◆ **Records excerpted from a collection**:
◇ ◇ ◇ ◇

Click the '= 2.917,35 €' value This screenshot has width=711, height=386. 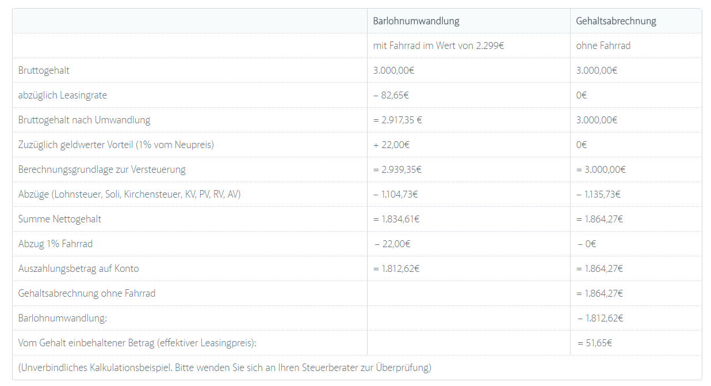398,120
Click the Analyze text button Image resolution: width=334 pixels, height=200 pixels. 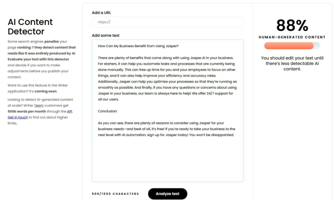[x=167, y=193]
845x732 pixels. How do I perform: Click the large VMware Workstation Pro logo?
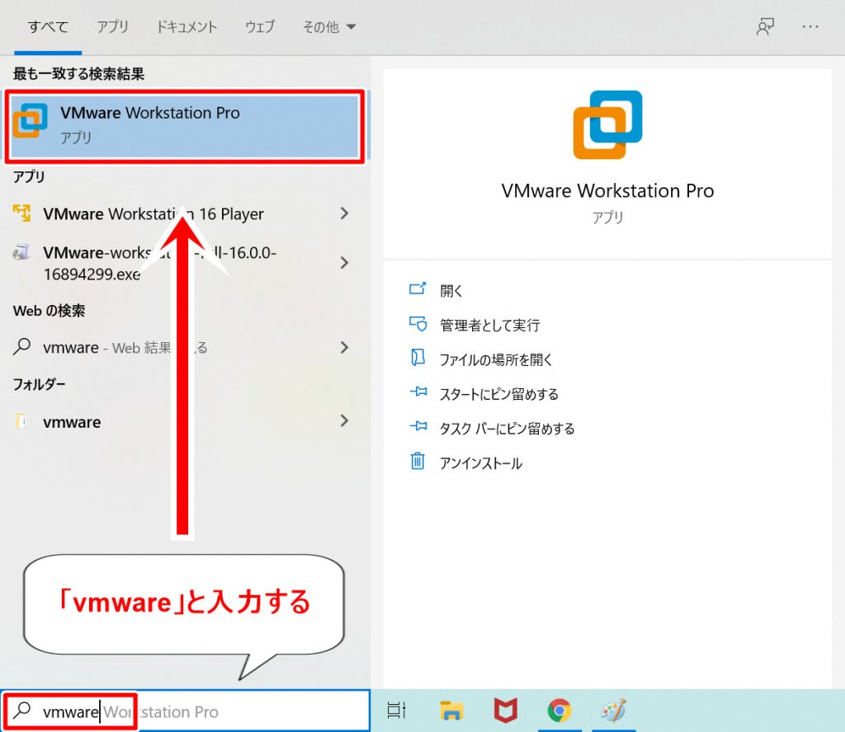pyautogui.click(x=607, y=124)

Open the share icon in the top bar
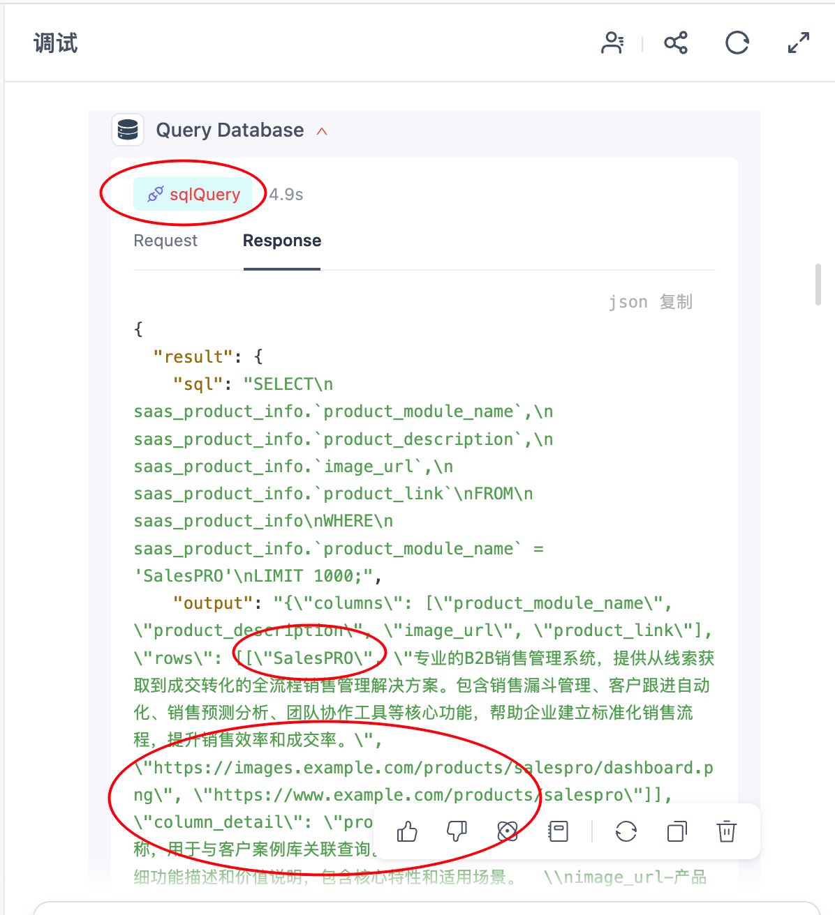675,43
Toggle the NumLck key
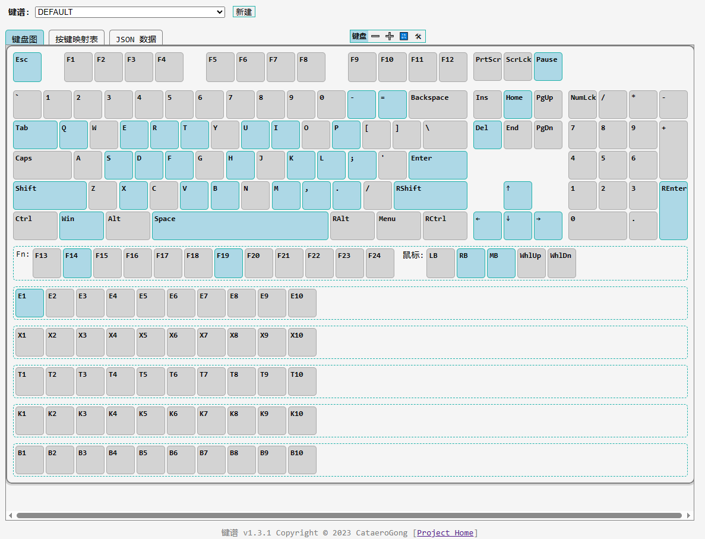 tap(582, 105)
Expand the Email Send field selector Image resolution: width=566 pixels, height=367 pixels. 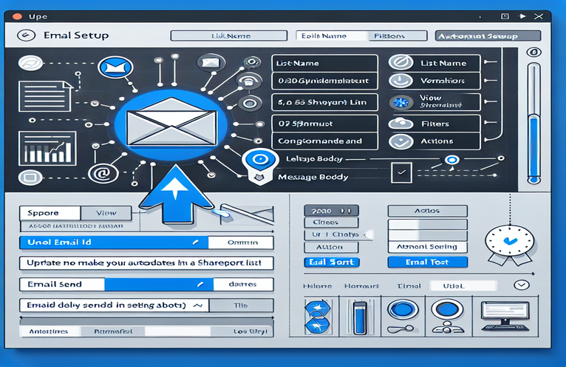197,283

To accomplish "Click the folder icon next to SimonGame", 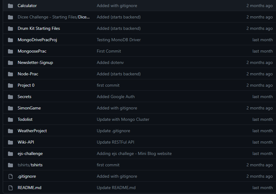I will tap(10, 108).
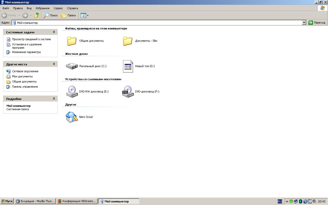Click Просмотр сведений о системе link
The height and width of the screenshot is (205, 328).
pyautogui.click(x=31, y=39)
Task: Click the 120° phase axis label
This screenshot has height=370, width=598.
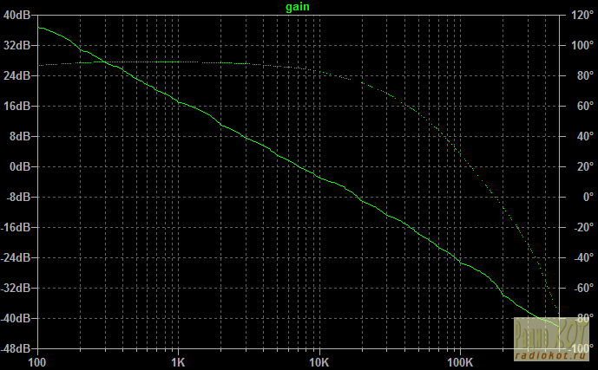Action: point(581,15)
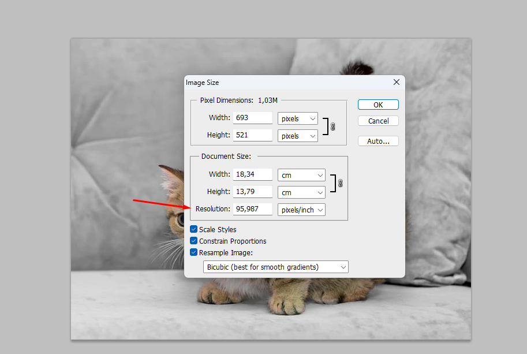Click the Auto... button
Image resolution: width=527 pixels, height=354 pixels.
tap(378, 141)
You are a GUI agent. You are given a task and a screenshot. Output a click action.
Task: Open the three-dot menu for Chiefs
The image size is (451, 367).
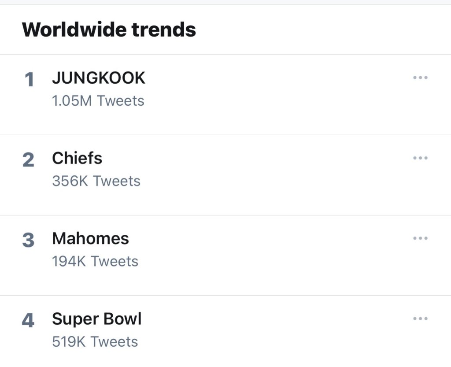(420, 158)
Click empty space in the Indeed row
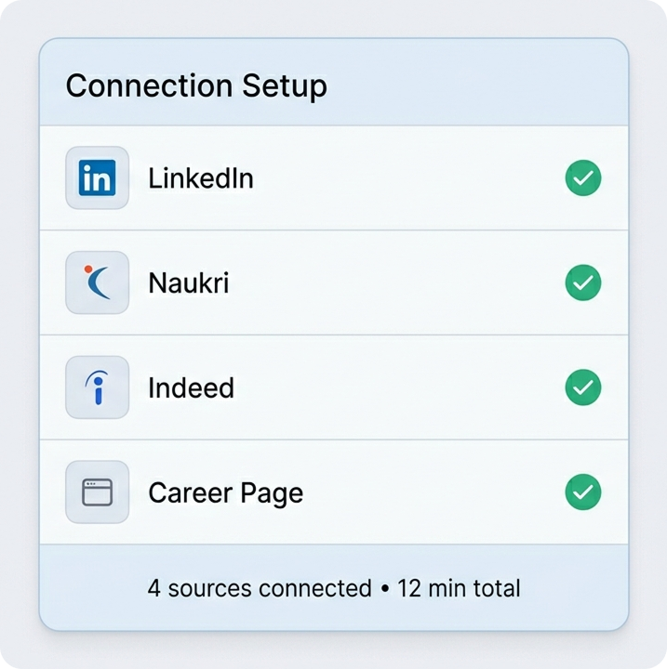667x669 pixels. point(409,387)
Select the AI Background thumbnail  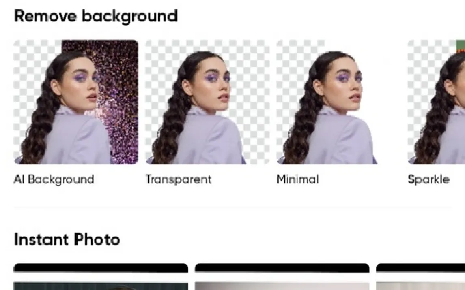coord(76,102)

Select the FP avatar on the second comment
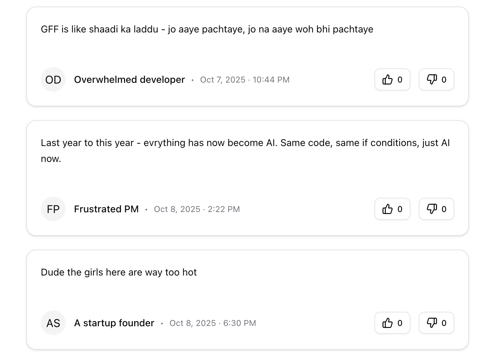[53, 209]
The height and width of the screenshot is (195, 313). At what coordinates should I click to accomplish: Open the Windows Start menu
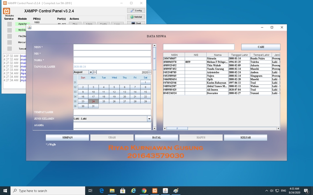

◇ ◇ ◇ ◇

◆ **Problem to solve**: Report, for the data above, every line in which the string "menu" appears.

◆ **Exercise solution**:
Task: Open the three-dot menu for Chiefs
The height and width of the screenshot is (195, 313). At what coordinates should I click to accomplish: Open the Windows Start menu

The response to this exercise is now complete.